Kajian sains modern telah mengungkapkan bahwa keadilan adalah suatu fatamorgana dan ilusi yang dihembuskan oleh para elit dan cendekiawan untuk memberi harapan palsu kepada rakyat awam. Pencarian keadilan ibarat mengejar bayangan, makin dikejar makin jauh dari realita. Benih ketidakadilan telah disemaikan oleh peradaban pertanian sejak 12.000 / 10.000 tahun lalu ketika manusia mendomestikasi tumbuhan dan hewan. Pada waktu itu diperkenalkan konsep kepemilikan atas sumberdaya oleh individu. Benih itu tumbuh menjadi pohon besar pada 5.000 tahun lalu ketika manusia membentuk tatanan khayal yang disebut negara. Negara membutuhkan kesepakatan di antara para elitnya agar dapat mempertahankan eksistensinya. Kedua konsep itu makin mendapat pijakan yang kokoh pada peradaban industri manufaktur, rekayasa dan  finansial serta jasa. 

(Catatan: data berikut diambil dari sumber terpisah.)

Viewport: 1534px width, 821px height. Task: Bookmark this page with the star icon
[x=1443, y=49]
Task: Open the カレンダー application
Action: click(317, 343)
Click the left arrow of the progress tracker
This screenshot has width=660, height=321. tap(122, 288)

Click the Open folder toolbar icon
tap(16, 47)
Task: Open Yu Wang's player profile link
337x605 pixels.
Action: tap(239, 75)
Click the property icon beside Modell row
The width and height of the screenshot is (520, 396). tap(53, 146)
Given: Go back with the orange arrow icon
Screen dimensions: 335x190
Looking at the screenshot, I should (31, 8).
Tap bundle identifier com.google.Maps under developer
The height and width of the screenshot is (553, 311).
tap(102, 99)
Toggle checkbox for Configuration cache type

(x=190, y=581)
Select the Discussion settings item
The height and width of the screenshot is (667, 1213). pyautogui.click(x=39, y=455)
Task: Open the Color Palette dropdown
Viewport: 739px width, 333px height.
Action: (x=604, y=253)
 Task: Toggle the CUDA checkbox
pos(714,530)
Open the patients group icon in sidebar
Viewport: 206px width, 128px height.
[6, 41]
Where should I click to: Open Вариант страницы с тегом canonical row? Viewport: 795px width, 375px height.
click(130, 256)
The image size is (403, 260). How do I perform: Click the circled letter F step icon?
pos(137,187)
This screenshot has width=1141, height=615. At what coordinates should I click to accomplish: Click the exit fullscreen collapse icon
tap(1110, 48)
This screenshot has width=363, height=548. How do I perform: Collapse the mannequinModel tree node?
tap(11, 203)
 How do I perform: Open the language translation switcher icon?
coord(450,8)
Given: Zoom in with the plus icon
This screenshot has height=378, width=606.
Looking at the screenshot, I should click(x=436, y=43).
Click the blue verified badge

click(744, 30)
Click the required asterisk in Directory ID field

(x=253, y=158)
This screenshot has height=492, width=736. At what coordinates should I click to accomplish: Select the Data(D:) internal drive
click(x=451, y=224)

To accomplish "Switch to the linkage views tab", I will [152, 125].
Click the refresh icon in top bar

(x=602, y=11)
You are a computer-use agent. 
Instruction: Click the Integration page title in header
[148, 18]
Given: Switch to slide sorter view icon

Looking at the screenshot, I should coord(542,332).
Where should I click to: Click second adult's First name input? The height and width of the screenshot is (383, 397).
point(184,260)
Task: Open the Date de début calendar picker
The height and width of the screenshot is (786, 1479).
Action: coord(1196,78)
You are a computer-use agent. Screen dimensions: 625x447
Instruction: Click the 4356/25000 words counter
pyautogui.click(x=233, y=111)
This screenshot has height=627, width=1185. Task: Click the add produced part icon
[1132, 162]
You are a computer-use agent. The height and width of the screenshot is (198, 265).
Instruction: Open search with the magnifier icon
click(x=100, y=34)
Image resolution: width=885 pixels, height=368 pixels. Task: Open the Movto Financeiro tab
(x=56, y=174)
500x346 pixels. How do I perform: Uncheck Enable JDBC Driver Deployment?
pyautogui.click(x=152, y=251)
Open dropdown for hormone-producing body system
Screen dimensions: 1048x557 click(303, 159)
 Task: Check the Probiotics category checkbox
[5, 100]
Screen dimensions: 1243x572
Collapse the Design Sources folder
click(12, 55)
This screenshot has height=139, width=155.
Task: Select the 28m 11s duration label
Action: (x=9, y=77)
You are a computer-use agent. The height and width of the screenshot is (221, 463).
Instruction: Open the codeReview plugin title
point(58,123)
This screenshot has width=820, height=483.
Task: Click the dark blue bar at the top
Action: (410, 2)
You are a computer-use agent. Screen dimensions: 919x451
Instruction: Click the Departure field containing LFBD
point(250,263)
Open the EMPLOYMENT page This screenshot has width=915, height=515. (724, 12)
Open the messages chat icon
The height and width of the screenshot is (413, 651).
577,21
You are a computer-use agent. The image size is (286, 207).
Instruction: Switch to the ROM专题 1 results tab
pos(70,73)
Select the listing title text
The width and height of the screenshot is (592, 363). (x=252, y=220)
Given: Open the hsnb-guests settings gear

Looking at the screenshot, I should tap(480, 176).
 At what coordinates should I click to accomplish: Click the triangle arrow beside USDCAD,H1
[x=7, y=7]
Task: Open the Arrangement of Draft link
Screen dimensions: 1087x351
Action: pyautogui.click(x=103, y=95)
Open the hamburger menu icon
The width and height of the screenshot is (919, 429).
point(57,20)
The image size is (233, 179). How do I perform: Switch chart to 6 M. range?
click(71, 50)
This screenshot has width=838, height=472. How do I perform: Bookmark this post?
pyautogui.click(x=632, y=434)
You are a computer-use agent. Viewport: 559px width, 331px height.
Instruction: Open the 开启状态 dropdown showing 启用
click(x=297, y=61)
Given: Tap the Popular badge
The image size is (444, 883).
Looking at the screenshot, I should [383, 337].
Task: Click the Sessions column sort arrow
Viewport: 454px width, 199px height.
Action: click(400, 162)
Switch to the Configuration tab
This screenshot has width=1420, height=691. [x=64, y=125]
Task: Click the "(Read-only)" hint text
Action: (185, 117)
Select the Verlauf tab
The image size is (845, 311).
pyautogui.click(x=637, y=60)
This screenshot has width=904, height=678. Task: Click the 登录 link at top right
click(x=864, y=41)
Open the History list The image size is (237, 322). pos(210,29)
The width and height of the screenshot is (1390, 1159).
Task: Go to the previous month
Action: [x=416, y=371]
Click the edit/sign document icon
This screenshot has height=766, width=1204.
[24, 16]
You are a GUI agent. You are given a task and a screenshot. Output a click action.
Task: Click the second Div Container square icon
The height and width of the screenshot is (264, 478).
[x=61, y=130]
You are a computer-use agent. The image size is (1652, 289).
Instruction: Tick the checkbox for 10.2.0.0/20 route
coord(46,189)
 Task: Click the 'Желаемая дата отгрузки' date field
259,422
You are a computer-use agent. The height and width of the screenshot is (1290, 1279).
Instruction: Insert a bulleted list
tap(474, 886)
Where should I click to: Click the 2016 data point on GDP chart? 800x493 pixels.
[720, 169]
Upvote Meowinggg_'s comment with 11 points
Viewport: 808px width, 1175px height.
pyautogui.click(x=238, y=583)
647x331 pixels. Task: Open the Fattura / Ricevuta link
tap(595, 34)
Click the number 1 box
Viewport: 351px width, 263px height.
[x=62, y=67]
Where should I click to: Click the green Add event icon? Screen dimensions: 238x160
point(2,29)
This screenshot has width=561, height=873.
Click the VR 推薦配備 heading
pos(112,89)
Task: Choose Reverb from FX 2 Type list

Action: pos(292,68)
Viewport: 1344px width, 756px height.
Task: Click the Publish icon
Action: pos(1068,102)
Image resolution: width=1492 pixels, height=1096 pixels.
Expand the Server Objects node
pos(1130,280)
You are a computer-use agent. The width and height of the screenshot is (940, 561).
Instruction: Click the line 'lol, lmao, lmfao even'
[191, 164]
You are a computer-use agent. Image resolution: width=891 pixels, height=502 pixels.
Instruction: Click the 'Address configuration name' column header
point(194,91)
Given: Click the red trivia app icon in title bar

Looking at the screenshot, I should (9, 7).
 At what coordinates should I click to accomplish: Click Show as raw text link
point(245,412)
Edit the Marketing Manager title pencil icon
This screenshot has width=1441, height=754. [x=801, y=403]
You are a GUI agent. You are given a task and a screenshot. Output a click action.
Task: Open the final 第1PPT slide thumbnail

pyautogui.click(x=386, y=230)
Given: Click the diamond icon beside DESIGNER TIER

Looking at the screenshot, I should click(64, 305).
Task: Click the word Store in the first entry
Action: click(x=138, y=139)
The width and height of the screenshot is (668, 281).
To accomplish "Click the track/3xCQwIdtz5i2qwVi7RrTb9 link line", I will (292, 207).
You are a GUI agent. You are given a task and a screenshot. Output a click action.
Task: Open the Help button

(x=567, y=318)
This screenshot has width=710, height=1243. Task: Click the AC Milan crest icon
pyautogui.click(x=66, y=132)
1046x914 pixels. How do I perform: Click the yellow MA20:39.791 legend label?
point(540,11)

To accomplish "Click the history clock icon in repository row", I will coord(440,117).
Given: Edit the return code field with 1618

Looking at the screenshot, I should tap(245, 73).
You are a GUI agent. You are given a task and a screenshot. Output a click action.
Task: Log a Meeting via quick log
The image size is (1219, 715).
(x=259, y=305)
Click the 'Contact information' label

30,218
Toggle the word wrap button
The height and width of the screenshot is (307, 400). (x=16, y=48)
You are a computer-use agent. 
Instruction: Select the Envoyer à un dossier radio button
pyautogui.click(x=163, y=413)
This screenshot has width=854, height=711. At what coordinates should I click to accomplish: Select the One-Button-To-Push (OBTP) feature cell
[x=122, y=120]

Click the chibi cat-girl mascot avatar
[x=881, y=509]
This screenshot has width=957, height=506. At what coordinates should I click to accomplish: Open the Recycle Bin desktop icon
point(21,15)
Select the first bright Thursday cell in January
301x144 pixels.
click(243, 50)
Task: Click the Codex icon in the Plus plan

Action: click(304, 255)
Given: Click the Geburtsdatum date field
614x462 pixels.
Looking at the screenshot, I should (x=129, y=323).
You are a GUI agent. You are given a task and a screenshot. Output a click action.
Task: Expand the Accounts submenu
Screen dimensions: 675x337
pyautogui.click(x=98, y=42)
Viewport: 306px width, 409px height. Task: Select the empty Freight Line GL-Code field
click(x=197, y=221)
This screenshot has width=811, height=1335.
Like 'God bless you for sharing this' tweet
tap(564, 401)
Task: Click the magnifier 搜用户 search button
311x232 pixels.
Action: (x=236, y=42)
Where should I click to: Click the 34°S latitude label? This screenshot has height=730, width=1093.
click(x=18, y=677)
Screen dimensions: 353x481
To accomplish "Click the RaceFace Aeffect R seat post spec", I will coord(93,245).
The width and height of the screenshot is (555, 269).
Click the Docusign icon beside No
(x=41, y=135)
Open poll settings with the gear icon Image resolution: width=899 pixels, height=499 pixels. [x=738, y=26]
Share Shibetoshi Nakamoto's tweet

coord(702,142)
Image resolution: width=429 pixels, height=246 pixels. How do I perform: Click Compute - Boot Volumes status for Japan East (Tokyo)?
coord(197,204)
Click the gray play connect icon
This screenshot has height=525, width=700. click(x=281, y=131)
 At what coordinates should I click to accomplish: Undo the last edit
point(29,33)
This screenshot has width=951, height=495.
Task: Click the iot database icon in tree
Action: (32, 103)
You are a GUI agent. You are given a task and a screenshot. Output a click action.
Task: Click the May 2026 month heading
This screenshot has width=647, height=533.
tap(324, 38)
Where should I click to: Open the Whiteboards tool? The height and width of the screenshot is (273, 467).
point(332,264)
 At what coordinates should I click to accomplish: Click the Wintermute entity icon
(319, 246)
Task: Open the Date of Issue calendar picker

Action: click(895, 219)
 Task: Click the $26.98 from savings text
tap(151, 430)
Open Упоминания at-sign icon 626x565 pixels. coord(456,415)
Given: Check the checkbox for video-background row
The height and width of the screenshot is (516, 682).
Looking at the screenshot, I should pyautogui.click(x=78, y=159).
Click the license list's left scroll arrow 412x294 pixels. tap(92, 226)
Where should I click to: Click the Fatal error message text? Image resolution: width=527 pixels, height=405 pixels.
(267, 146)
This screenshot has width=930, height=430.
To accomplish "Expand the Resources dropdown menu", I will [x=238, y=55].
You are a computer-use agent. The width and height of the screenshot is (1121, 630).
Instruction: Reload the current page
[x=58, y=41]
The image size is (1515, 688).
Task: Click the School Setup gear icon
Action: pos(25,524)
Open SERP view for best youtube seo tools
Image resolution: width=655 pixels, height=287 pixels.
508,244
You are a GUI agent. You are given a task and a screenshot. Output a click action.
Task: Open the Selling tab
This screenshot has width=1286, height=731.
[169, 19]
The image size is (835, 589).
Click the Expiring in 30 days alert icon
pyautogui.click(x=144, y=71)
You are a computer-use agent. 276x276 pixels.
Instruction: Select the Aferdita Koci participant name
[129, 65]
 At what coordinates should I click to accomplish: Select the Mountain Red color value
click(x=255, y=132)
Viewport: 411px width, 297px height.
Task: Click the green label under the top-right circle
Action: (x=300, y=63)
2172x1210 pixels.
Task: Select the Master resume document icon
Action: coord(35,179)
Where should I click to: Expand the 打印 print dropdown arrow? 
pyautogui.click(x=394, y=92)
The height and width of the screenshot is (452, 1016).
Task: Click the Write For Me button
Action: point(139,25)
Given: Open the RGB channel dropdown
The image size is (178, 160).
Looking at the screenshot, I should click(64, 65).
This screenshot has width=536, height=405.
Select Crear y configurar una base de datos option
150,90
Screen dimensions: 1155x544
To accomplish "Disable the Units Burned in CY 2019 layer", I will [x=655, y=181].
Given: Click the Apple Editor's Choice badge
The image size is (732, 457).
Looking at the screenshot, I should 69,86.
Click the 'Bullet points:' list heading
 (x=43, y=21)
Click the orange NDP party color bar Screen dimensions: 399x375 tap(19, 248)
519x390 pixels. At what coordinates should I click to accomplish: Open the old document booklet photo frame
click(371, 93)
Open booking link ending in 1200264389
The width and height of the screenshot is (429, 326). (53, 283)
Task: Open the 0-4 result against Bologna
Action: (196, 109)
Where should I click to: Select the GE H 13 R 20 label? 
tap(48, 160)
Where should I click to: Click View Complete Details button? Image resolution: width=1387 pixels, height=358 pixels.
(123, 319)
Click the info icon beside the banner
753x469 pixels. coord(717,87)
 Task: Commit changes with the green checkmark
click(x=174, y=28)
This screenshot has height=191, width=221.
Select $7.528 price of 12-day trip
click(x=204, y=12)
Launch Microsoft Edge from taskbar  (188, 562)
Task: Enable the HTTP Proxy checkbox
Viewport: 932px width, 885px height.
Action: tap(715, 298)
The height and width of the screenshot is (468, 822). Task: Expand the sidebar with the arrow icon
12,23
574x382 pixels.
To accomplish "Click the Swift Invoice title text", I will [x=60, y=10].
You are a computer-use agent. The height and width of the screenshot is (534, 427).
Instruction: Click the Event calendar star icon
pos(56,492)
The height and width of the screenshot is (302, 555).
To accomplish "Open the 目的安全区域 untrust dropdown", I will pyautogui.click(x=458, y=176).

Kesepakatan adalah faktor terpenting dalam membentuk tatanan khayal apapun bentuk dan namanya, termasuk negara. Tanpa kesepakatan, tidak mungkin terbentuk yang namanya negara. Demikian juga dengan pembubaran negara, dibutuhkan kesepakatan. Bagaimana dengan masa depan Republik?. Semua terpulang kepada  bangsa Republik, apakah masih mau melanjutkan penderitaan dengan membiarkan / mengizinkan penguasa bertahta atau menggantinya dengan pemain baru tanpa mengubah struktur bangunan Republik.  Atau Membuat kesepakatan baru?, membuat fondasi baru, layout bangunan baru, bahan bangunan baru, segalanya serba baru?. Biarkanlah bangsa Republik sendiri yang memutuskan apa yang terbaik untuknya.